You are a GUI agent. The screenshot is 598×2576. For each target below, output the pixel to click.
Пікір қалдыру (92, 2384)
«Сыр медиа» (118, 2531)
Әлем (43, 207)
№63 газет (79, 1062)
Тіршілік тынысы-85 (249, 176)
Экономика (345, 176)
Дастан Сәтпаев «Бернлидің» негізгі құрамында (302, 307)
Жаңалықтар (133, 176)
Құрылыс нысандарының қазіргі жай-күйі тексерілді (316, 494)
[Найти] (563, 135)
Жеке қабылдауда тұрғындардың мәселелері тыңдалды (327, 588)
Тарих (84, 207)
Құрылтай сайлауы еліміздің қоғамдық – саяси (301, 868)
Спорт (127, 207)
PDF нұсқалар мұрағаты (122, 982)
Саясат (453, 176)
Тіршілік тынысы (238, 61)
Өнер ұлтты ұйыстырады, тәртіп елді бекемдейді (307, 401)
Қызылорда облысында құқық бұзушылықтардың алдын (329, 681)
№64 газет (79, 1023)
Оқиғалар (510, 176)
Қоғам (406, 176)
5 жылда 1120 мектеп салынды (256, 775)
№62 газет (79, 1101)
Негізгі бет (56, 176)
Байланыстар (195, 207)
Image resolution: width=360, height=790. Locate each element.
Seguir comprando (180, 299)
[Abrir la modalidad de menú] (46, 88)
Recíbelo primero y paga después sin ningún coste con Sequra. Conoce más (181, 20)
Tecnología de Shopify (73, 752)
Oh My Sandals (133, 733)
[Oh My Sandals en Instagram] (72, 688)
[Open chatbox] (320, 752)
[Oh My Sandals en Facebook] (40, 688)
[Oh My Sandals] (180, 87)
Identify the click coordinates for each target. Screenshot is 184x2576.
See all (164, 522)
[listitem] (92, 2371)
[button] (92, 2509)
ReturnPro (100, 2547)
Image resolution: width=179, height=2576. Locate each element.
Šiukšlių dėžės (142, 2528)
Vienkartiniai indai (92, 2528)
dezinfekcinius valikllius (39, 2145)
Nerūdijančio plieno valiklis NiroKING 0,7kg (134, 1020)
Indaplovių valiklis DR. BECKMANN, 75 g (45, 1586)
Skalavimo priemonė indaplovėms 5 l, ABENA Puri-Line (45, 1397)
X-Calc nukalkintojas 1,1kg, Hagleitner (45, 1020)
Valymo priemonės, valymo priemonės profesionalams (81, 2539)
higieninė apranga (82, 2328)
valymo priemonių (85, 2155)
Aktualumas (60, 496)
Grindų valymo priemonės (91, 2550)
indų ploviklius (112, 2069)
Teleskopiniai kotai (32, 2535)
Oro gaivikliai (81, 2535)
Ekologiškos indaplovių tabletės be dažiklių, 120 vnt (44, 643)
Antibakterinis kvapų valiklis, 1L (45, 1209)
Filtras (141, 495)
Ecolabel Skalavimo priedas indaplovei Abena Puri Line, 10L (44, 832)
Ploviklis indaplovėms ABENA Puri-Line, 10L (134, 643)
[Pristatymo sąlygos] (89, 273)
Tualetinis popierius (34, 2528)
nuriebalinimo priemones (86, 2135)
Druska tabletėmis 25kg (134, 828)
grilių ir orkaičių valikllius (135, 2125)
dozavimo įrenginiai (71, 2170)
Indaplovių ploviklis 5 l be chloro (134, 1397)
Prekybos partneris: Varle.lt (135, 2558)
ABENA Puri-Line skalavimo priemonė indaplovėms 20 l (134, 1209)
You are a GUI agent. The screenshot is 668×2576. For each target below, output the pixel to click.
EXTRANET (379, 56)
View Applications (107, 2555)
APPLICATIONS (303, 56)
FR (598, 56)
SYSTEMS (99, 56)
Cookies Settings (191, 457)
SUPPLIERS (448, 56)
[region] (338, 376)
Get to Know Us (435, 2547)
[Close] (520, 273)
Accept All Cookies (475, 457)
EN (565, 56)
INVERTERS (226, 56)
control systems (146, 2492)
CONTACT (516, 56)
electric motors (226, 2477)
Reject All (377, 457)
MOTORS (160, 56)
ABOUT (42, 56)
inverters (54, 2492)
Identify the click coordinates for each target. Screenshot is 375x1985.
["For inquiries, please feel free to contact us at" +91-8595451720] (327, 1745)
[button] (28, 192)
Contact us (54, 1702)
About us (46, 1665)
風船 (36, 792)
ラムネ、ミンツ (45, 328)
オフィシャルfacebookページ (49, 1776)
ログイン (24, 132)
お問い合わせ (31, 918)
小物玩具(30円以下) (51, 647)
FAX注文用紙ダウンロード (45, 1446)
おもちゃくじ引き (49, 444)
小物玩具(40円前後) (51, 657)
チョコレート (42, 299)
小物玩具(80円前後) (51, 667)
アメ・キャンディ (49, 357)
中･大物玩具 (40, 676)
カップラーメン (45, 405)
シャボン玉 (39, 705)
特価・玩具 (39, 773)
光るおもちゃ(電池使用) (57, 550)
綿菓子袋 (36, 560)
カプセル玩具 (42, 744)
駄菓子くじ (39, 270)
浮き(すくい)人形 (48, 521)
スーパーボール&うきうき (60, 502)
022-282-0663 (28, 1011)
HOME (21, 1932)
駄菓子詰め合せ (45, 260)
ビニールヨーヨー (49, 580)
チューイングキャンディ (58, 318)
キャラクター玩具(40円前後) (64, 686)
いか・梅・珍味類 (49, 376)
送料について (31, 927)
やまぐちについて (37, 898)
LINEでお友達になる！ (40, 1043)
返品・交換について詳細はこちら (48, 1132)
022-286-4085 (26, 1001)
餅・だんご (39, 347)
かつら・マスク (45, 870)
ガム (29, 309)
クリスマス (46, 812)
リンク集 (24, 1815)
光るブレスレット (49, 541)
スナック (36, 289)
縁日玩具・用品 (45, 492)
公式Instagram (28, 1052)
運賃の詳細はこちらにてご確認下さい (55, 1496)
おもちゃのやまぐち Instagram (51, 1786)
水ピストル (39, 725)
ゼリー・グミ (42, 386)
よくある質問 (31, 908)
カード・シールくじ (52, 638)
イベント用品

========================

## [Work instructions]
Check each line of the entries for the word "height", then state the count alone.

## [Task answer]
2